-- Work task --
The output has to be the full set of records, reproduced exactly, minus any picture.

(Pixel coordinate grounding data)
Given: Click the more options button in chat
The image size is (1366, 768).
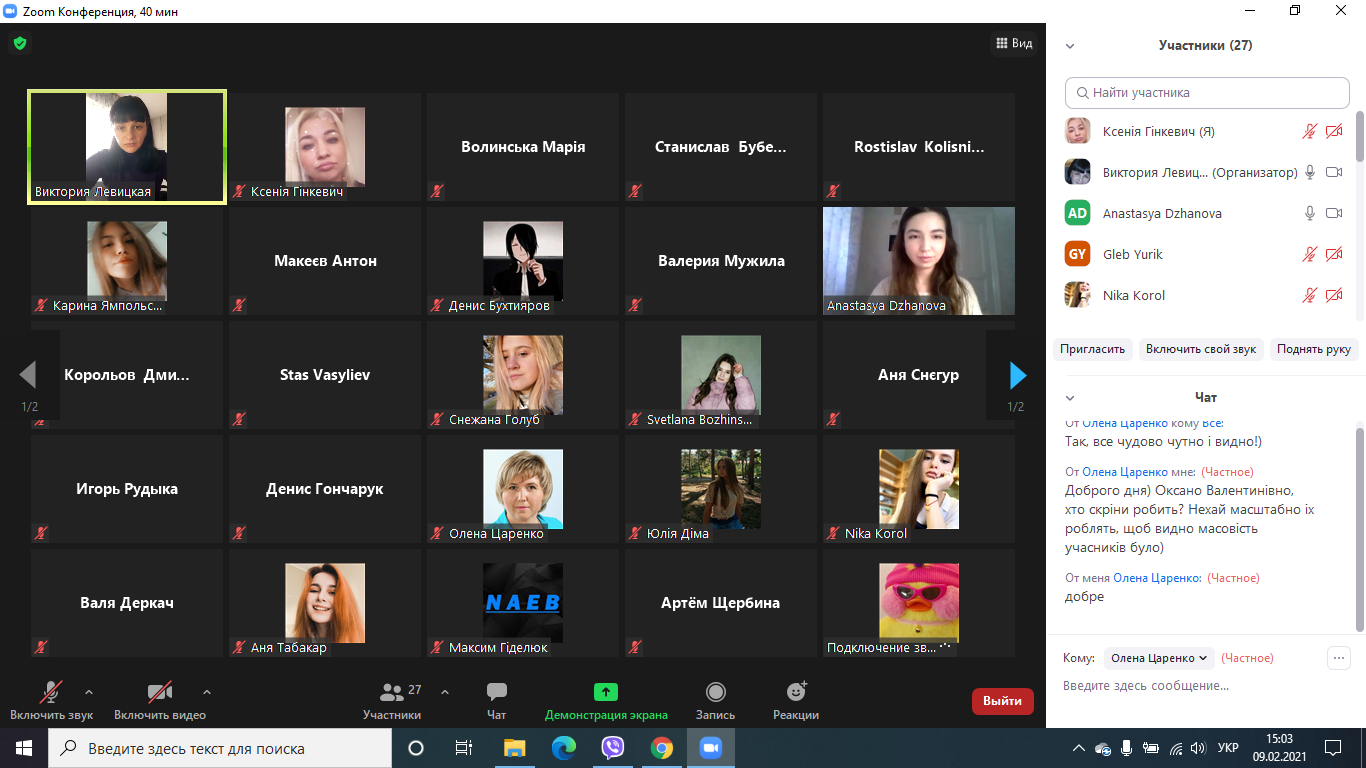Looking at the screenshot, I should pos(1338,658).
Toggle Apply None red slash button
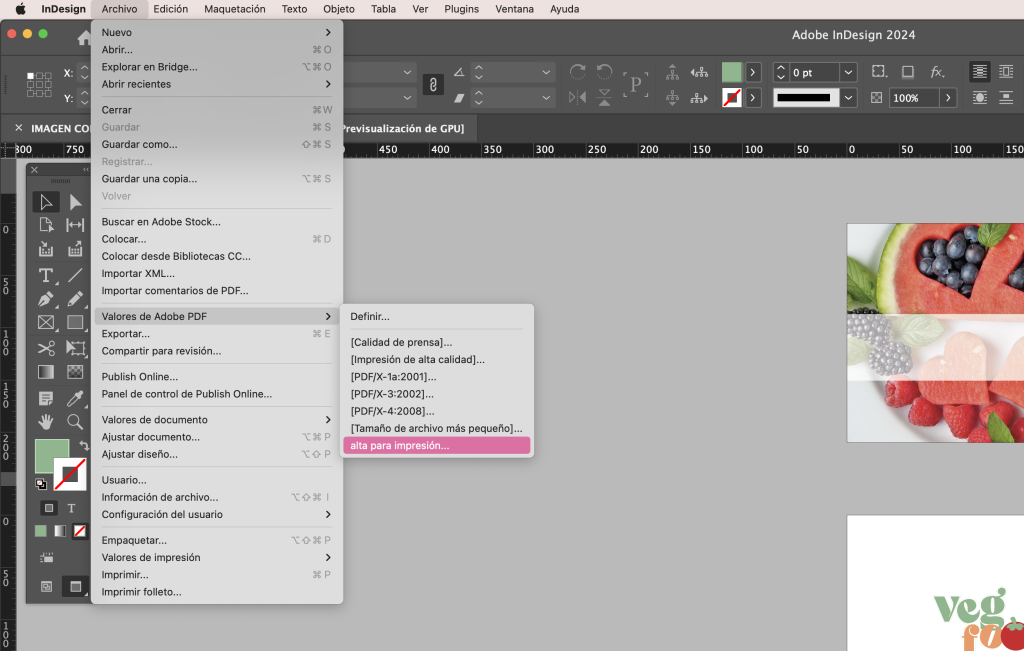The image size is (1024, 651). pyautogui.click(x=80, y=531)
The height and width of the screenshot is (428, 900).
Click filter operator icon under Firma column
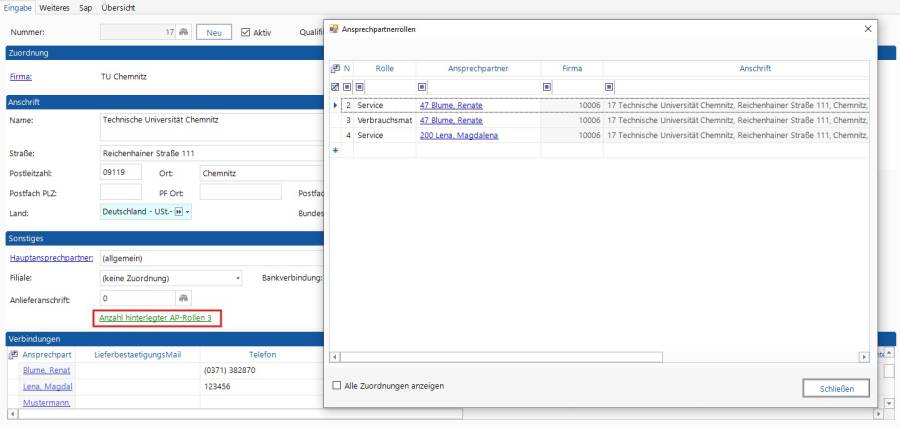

-- Result of the exercise --
Given: Click the more options button in chat
The image size is (1366, 768).
Looking at the screenshot, I should pos(1338,658).
Toggle Apply None red slash button
The image size is (1024, 651). pyautogui.click(x=80, y=531)
The height and width of the screenshot is (428, 900).
Click filter operator icon under Firma column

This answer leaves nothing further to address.